Which is just mind-blowing in and of itself; can we take a moment to marvel at natural selection? Great concepts, but much of what she preaches feels like old news by now.

The first chapter of this book should be mandatory curriculum in The last part of this section was more sensible, talking about the most strategic way to discover as many useful medical compounds as possible in the face of threatened extinctions.

We have much to learn and this book drives the point home by elucidating the amazing ways of nature that we could decide to emulate instead of tromp upon. View all inspire comments. Granted, I am overly sensitive in both of these categories, and these attitudes, though they are present in the book, show up very rarely.


Each chapter talks about a different aspect of life as we know it, and how animals, plants and processes in nature handle these very things. That wording is the sort of institutional bias that runs rampant in this book, and in many other books and magazines in the future-utopia genre, and it never fails to irritate me, in exactly the same way that the phrase “unborn people” irritates me.

Janine Benyus shares nature’s designs and Biomimicry in action. It is engineering, biology, and philosophy wrapped up into one. Ecosystems are completely efficient role models and after reading this, I am certainly questioning how we got so far off the right path, and what it will take for our development to get back on the correct path and to follow the designs of nature. Here, “technology” has a broad meaning, including sustainable self-regulating systems. Reminded me of Cradle to Cradle, but also felt a bit dated.
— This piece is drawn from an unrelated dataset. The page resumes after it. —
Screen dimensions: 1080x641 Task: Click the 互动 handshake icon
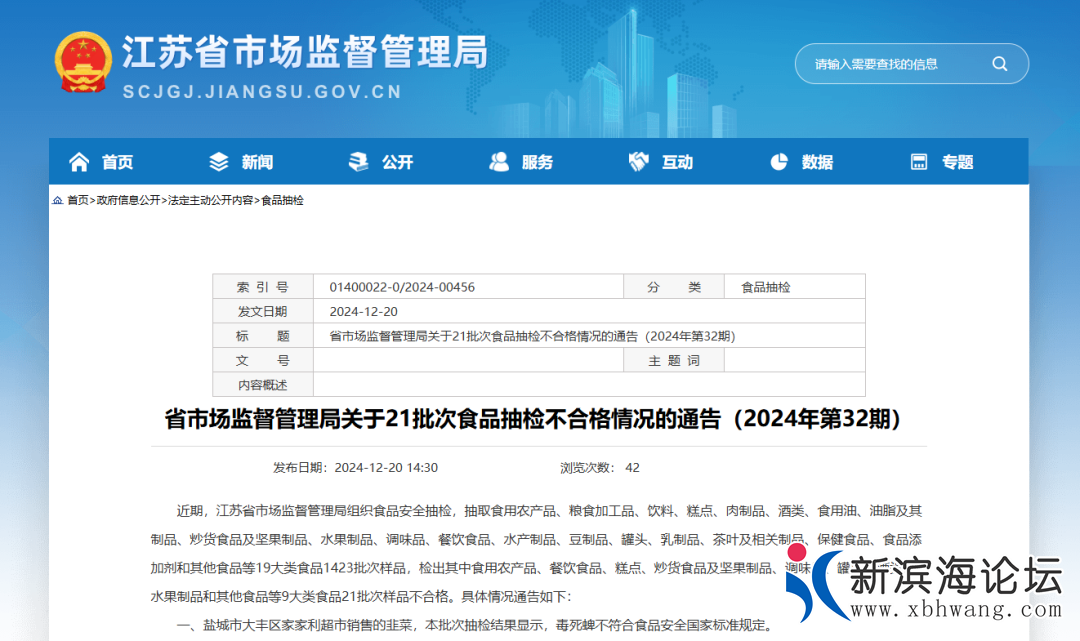(x=639, y=162)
Thanks for telling us about the problem. Most of the chapters consist of the author attempting to digest the literature of speculation and research and looking for salvation in the efforts of scientists to copy God’s creation.
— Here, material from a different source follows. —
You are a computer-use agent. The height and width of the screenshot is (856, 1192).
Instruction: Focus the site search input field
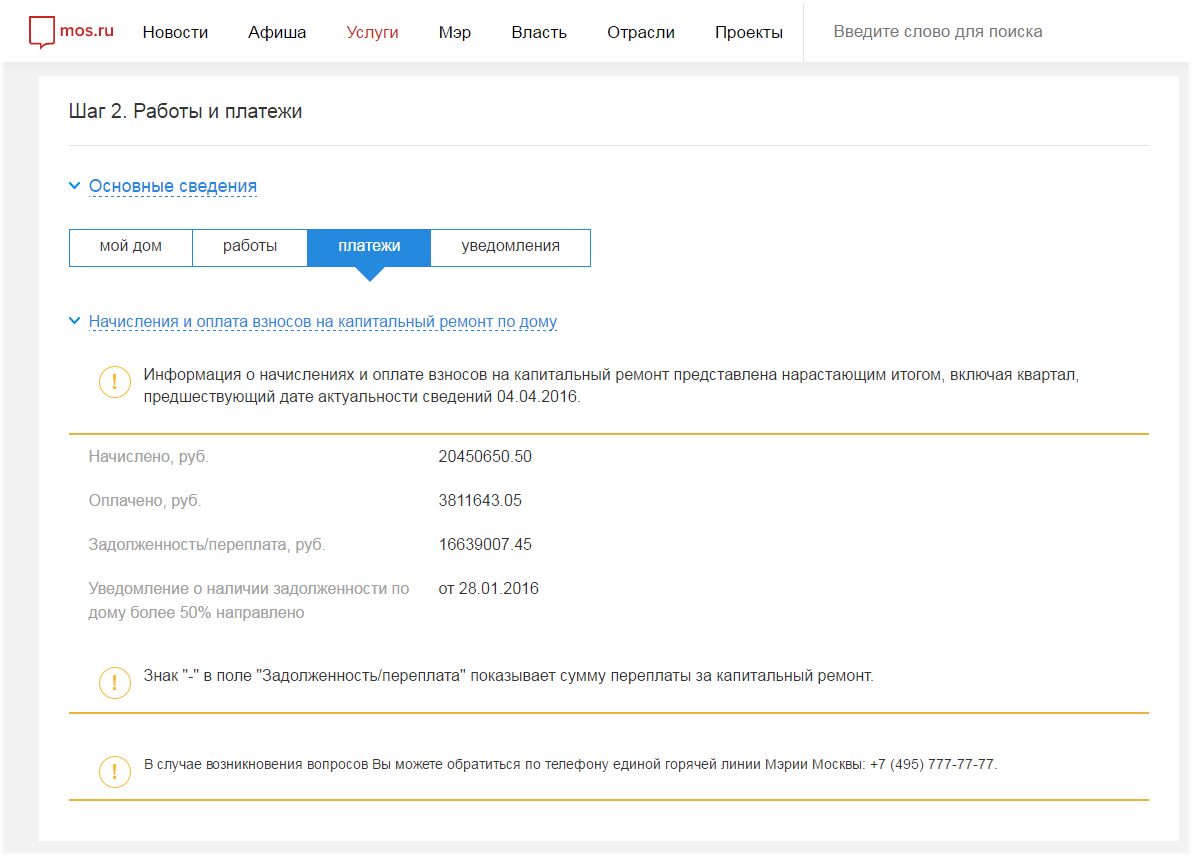[990, 32]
There were several technologies and practices mentioned that I didn’t know took inspiration from nature or simply just didn’t know they existed. Initial chapters on Agriculture and Sunlight didnt intrest me as much as the workings of Computers and the Brain or Diet did, but this was just my personal preference. I went on a walking safari recently with a reformed poacher-turned-bushman-tour-guide named Didi.

Like those whom Paul comments on in Romans 1 who exchanged the worship of the Creator for the worship of His creation and professed to be wise but became fools, the author undercuts her own worldview by her continual demonstration of the aspects of design in the whole field of biomimicry, to results that are both irritating and occasionally hilarious.

And I am glad I did. It is at the time fascinating and sad to see this optimism and will to change the world for the better. Books by Janine M. Jul 23, Apoorv Gupta rated it really liked it.